米Ford、自動車用APIプラットフォーム「OpenXC」の実験的公開を開始


 米Fordが“自動車用API”と呼ぶプラットフォーム「OpenXC」を、大学と一部開発者向けにベータテストとして公開したと発表した。

 OpenXCは、オープンソースのハードウェアとソフトウェアからなるプラットフォームで、リファレンスハードウェアとソフトウェアとしてArduinoとAndroidを採用。Fordの研究部門Ford ResearchとニューヨークのBug Labsが共同で開発が進めている。今回は大学と一部企業に限定する形でベータ版ツールキットを公開したが、将来的にはソースコードを一般公開する予定だ。

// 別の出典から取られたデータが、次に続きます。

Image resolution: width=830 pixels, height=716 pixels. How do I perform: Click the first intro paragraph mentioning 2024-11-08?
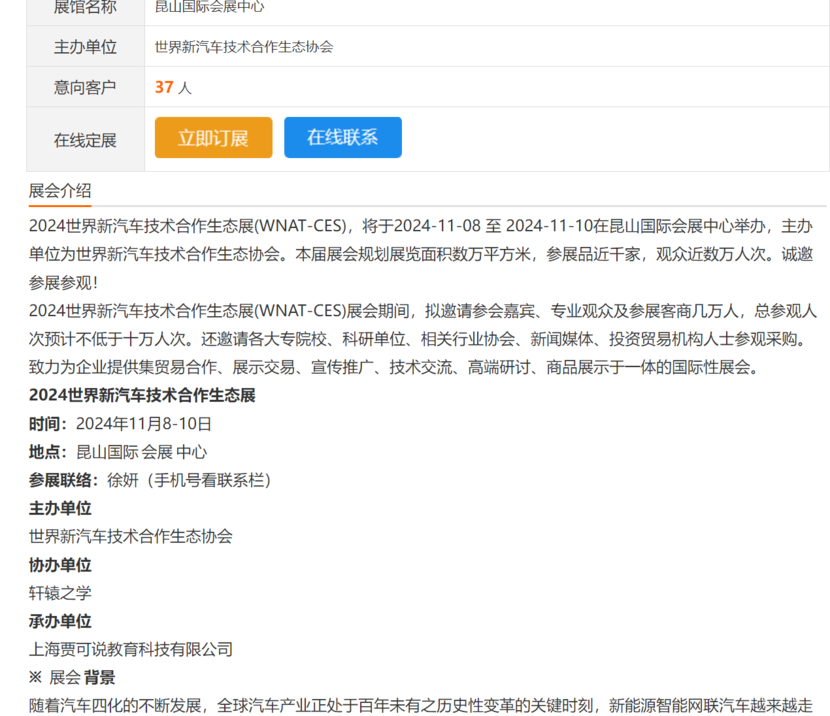click(x=420, y=254)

 OpenXCのハードウェア機器を対応自動車に差し込むと、自動車のリアルタイムデータを読み込み、アプリケーションで利用できる。読み込めるデータには、車輪の回転速度、角度、GPS位置、航行速度等、現時点で10以上の項目となっている。ただし、自動車の安全に関わるブレーキやハンドル操作等の制御ソフトウェアは操作できないように設計されている。

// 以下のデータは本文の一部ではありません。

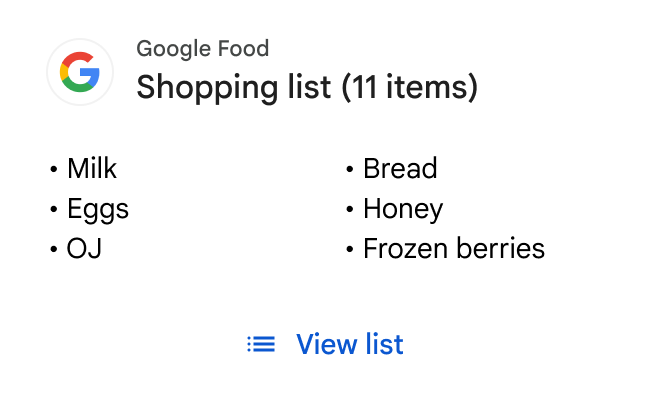Click the bullet next to Eggs
Screen dimensions: 656x416
tap(53, 210)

 今回ベータテストに参加しているのは、米国のMIT、スタンフォード、ミシガン大学、また米国のWeather Underground、インドのHCL Technologiesで、様々なアプリケーション開発が進められている。

 HCL Technologiesは、車の位置に応じて会議に遅刻しそうであるかを判断し、運転手のアドレス帳を読み取って、会議出席者に自動的にメッセージを送信する等のアプリケーションを開発している。

 その他の応用としては、自動車やトラック等の物流ネットワークを無線ネットワークに繋げることによる交通安全性向上、エネルギー利用の効率化、カーシェアリング、エンターテインメント、ヘルスケア等の分野で数々の応用があると考えられている。

 Ford ResearchのシニアテクニカルリーダーであるVenkatesh Prasad氏は「スマートフォンソフトウェアプラットフォームと同じように開発者に車を提供したら、開発者がどんなことができるか、OpenXCは我々に教えてくれる」とコメント、開発者たちのアイディアに期待を寄せる。